Wednesday, April 17, 2024

Chronic Pain Patients Are Ditching Opioids In Favor Of Marijuana

Hit your thumb with a hammer. There, now you have a perfect example of acute pain, a temporary, intensely uncomfortable feeling that will probably fade once the tissue heals and swelling subsides. Chronic pain, on the other hand, does not simply fade away but is persistent, lasting for months and longer for some people.

Chronic pain greatly affects a person’s life and is debilitating in severe case and it affects nearly 80 million Americans. That’s more than those who suffer with diabetes, cancer, and heart disease, combined. Chronic pain is a condition that is often misunderstood. There was no obvious “hammer” but the pain is real and is fiercely persistent. 

What brings relief? Often the treatment options are NSAID medicines (ibuprofen or acetaminophen) or prescription opiates, like hydrocodone and oxycodone. Even the FDA stated that NSAIDS can be dangerous, especially with prolonged use. Today Americans use over 80 percent of the world’s opiates and about 99 percent of the global hydrocortisone supply. Opiates are not only addictive but can be deadly.
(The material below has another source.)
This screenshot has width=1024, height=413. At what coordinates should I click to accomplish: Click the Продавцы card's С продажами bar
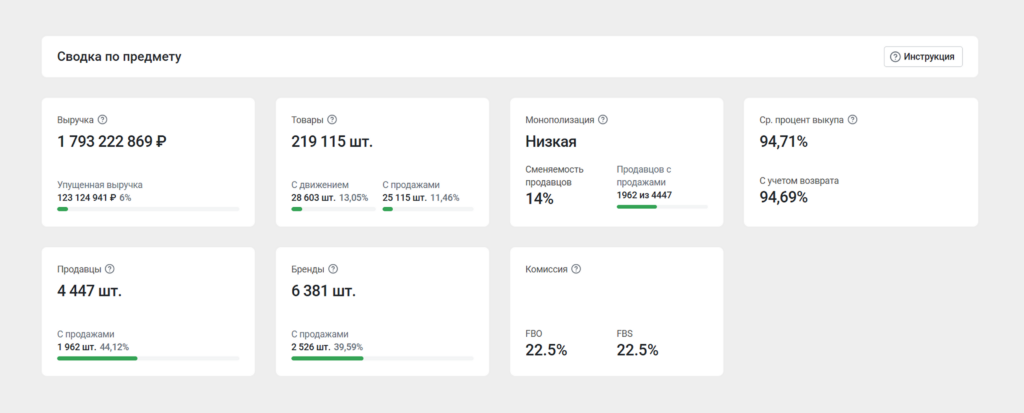[x=148, y=358]
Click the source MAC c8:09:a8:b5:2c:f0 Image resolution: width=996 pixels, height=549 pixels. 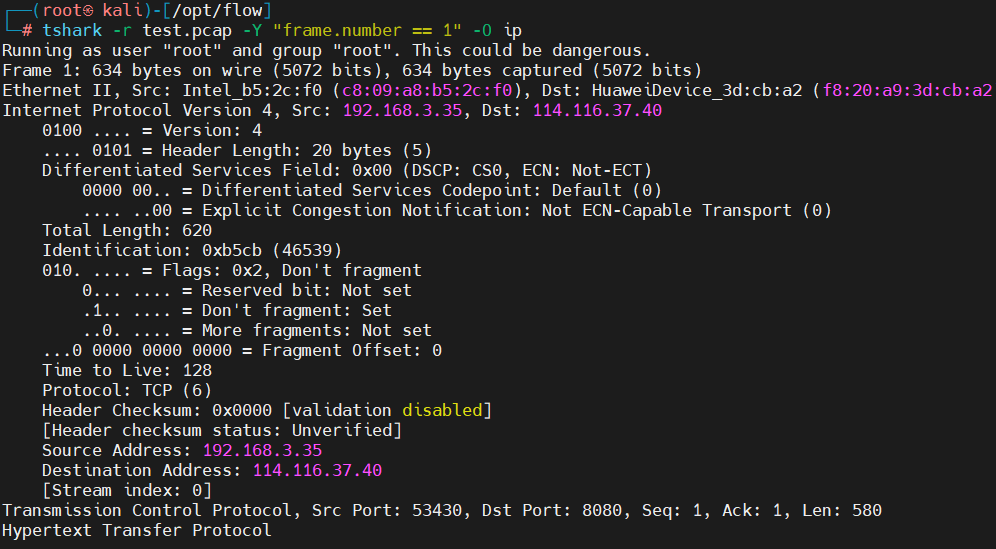(427, 90)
So, what about medical marijuana? Could patients ditch their pills for cannabis? Some are already doing just that. A study of Medicaid reimbursed prescriptions in 17 states with medical marijuana found that the average physician prescribed 1,826 fewer doses of painkillers in one year. On top of that, a study from researchers from University of Pennsylvania and Johns Hopkins found, “States with medical cannabis laws had a 24.8 percent lower mean annual opioid overdose mortality rate.” 

The detail of how it works it up for some debate. We know that our endocannabinoid system regulates many body systems such as sleep, appetite and pain management, just to name a few. It seems that cannabis does not eliminate the pain but may make it easier to tolerate. In an Oxford University study, MRI scans showed an area in the brain which affects the emotional aspects of pain, “became less active after participants took THC.”
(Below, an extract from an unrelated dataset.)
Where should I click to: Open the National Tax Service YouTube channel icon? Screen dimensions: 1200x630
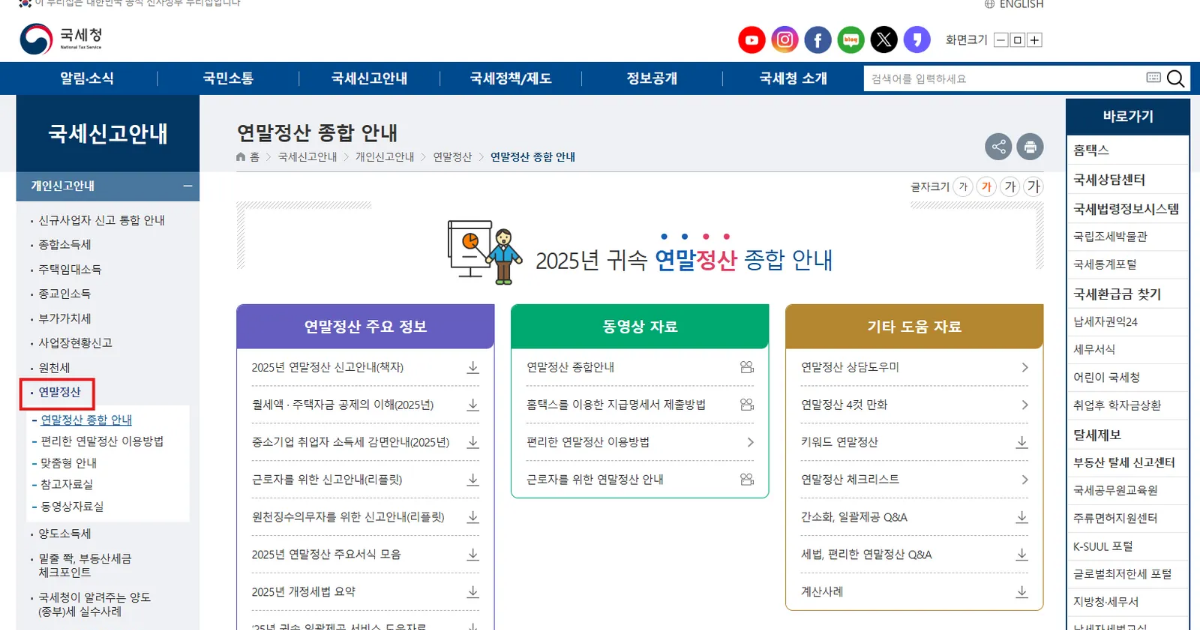click(x=752, y=40)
What if a new medicine came on the scene offering to help people cope with pain? What if it could replace more dangerous and more addictive medicines? What if, unlike other available options, it had a nearly impossible overdose threshold? It’s not new. In fact, medical use of cannabis predates all existing pharmacology patents. We are simply getting reacquainted with a reliable, timeless friend.